begin Stored data
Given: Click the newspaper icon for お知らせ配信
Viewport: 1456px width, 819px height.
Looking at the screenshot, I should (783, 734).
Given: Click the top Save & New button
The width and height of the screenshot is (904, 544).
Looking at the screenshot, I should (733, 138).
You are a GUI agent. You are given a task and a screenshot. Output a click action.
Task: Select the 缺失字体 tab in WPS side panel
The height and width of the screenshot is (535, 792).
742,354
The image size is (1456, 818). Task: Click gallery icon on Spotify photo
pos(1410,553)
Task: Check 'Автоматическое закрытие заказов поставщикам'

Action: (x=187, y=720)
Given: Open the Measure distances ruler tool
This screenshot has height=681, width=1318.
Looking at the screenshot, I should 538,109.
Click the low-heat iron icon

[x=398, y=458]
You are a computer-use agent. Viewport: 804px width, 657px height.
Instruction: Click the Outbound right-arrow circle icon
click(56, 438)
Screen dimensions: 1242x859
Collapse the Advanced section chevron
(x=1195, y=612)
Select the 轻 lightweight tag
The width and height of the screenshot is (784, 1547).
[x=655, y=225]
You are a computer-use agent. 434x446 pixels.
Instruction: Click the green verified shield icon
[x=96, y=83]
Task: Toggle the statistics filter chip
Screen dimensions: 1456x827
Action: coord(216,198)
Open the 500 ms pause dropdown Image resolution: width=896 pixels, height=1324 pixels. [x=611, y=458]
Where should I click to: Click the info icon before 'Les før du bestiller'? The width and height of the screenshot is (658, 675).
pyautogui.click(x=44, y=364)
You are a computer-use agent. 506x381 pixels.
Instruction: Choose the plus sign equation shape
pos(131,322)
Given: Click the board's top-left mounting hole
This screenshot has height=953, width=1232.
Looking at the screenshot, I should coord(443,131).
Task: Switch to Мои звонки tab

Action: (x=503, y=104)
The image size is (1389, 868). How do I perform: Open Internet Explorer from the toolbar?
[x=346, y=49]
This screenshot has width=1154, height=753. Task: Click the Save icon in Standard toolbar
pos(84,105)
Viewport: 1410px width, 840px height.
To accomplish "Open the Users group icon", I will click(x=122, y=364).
end Stored data
Rewrite the part of the rows that opens with the line containing "Given: Click the top Save & New button" and closes with the line containing "pos(131,322)", changing "computer-use agent" to "screen-control agent" and keeping everything else the same.

Given: Click the top Save & New button
The width and height of the screenshot is (904, 544).
Looking at the screenshot, I should (733, 138).
You are a GUI agent. You are given a task and a screenshot. Output a click action.
Task: Select the 缺失字体 tab in WPS side panel
The height and width of the screenshot is (535, 792).
742,354
The image size is (1456, 818). Task: Click gallery icon on Spotify photo
pos(1410,553)
Task: Check 'Автоматическое закрытие заказов поставщикам'

Action: (x=187, y=720)
Given: Open the Measure distances ruler tool
This screenshot has height=681, width=1318.
Looking at the screenshot, I should 538,109.
Click the low-heat iron icon

[x=398, y=458]
You are a screen-control agent. Viewport: 804px width, 657px height.
Instruction: Click the Outbound right-arrow circle icon
click(56, 438)
Screen dimensions: 1242x859
Collapse the Advanced section chevron
(x=1195, y=612)
Select the 轻 lightweight tag
The width and height of the screenshot is (784, 1547).
[x=655, y=225]
You are a screen-control agent. 434x446 pixels.
Instruction: Click the green verified shield icon
[x=96, y=83]
Task: Toggle the statistics filter chip
Screen dimensions: 1456x827
Action: coord(216,198)
Open the 500 ms pause dropdown Image resolution: width=896 pixels, height=1324 pixels. [x=611, y=458]
Where should I click to: Click the info icon before 'Les før du bestiller'? The width and height of the screenshot is (658, 675).
pyautogui.click(x=44, y=364)
You are a screen-control agent. 506x381 pixels.
Instruction: Choose the plus sign equation shape
pos(131,322)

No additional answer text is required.